**From:** Nick Hay (*nickjhay@gmail.com*)

**Date:** Thu Oct 18 2007 - 10:30:39 MDT

**Next message:**Bryan Bishop: "Re: Kolmogorov complexity and prediction"**Previous message:**CyTG: "Re: The Meaning That Immortality Gives to Life"**Next in thread:**Bryan Bishop: "Re: Kolmogorov complexity and prediction"**Reply:**Bryan Bishop: "Re: Kolmogorov complexity and prediction"**Reply:**Eliezer S. Yudkowsky: "Re: Kolmogorov complexity and prediction"**Messages sorted by:**[ date ] [ thread ] [ subject ] [ author ] [ attachment ]

Here are some more precise observations.

A program of fixed complexity can prove that infinitely many systems

(coded as strings or sequences) satisfy some specification, e.g. that

they are a halting program, or encode a bridge design that does not

collapse under certain stresses, or that the program correctly

predicts a certain class of sequences.

Not all prediction specifications work. For example this doesn't work

for the class of all simple sequences, i.e. of complexity < K(n), but

it does for the class of all sequences pU(p) where U is a fixed TM

i.e. programs that first output their source code, then run it.

Perhaps it even works for the class of most sequences that will be

generated in this universe has a nice form (I don't have a precise

definition of this currently).

A simple precise specification that does work is the set of theorems

of some formal system paired with a proof of them.

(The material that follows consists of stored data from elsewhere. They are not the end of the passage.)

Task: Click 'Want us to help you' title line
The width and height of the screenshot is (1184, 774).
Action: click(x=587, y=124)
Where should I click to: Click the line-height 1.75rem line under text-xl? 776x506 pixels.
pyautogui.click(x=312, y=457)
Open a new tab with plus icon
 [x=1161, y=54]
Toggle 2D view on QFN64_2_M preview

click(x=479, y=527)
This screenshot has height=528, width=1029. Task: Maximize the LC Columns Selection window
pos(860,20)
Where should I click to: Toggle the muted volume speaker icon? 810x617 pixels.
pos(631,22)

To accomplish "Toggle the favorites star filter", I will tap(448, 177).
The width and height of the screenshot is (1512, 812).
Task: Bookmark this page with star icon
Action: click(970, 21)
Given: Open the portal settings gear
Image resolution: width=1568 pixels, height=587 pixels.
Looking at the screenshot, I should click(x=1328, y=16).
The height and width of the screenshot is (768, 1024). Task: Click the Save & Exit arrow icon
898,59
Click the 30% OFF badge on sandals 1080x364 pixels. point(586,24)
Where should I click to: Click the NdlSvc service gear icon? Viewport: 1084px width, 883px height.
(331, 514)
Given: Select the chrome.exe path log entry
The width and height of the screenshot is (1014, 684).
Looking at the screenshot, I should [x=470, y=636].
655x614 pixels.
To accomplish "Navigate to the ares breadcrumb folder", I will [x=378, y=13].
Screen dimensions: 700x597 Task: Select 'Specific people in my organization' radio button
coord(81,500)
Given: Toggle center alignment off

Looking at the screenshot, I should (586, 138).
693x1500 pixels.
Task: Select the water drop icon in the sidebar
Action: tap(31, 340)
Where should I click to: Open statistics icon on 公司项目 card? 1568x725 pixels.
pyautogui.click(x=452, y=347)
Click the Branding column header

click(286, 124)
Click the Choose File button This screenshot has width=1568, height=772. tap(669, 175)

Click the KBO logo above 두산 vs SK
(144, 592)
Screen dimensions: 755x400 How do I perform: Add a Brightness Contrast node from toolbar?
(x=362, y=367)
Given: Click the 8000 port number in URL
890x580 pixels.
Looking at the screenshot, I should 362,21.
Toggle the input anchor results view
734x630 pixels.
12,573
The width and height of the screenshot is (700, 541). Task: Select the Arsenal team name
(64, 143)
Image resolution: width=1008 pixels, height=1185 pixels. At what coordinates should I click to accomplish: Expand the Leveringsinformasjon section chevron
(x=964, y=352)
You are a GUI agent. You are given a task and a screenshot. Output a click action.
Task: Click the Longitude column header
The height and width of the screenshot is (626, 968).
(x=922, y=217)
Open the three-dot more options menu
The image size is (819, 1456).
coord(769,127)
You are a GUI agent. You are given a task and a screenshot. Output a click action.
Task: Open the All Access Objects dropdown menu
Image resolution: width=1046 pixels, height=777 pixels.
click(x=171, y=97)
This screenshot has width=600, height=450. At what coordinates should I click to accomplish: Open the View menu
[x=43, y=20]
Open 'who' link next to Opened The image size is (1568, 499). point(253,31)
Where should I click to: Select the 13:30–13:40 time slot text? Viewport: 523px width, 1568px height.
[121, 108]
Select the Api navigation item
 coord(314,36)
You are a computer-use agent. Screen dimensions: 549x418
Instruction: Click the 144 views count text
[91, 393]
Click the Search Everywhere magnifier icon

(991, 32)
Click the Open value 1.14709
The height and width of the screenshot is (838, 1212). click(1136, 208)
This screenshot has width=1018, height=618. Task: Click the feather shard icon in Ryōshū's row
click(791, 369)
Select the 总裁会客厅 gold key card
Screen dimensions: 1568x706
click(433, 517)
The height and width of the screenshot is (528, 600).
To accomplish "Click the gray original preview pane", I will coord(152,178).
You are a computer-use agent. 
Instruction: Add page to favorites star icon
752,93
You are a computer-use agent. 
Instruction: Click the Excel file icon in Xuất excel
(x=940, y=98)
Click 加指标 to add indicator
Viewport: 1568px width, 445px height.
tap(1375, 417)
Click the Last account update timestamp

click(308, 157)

We can easily

generate proofs and theorems of arbitrary complexity, and easily

verify if a particular theorem/proof is valid.

A program of a fixed complexity can write understandable systems (i.e.

those it can predict fit some specification) of arbitrary complexity

(the above example works here). The arbitrarily complex bridge design

has a lot of features, e.g. tailoring traffic signal policies, shape

details, colouring, etc. But it is understandable e.g. because it is

sufficiently over designed that one can easily show, e.g. by

simulation, that it doesn't collapse under certain stresses. The

program can generate strings significantly more complex that itself

because it reads some complex sequence from the environment (its

input).

So systems of fixed complexity can both understand, and build

understandable, systems of greater complexity than themselves.

Not all specifications in general work. You can generalize Chaitin's

proof that a formal system can only prove sentences of the form K(x) <

n for finitely many n. Given a definable sequence C_n of classes of

strings (i.e there is a formula c(n,x) which is true iff x is a member

of C_n) which are each inhabited (i.e. for every n there is some x_n

such that you can prove c(n,x_n) holds), there is an algorithm which

produces on input n an element of C_n: just search the theorems of a

formal system until the find the right proof.

As a corollary, if we encode the number n in binary form before

passing it to the algorithm, there is a fixed k such that C_n has a

member of complexity k + 2log(n), for all n. This excludes P_n, the

class of programs which eventually predict all sequences of complexity

at most n, because by your adversary argument any element of P_n must

have complexity greater than n-k, for some fixed k, which grows faster

than log n. If we encode the number as a program which outputs n you

can replace k+2log(n) in the above with k + K(n).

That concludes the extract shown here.